_Activity_. From the records below, extract only the lines running from the line with "Where should I" to the line with "Open the Value", both lines included, reproducing them exactly.

_Supplied records_.
--------------------------------------------------

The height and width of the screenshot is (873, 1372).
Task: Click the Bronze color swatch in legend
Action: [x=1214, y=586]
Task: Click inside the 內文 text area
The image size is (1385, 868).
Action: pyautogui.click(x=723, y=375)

--------------------------------------------------

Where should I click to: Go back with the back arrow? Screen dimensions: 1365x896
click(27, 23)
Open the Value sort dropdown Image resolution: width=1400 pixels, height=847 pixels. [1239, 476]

--------------------------------------------------

_Result_.
Where should I click to: Go back with the back arrow? Screen dimensions: 1365x896
click(27, 23)
Open the Value sort dropdown Image resolution: width=1400 pixels, height=847 pixels. [1239, 476]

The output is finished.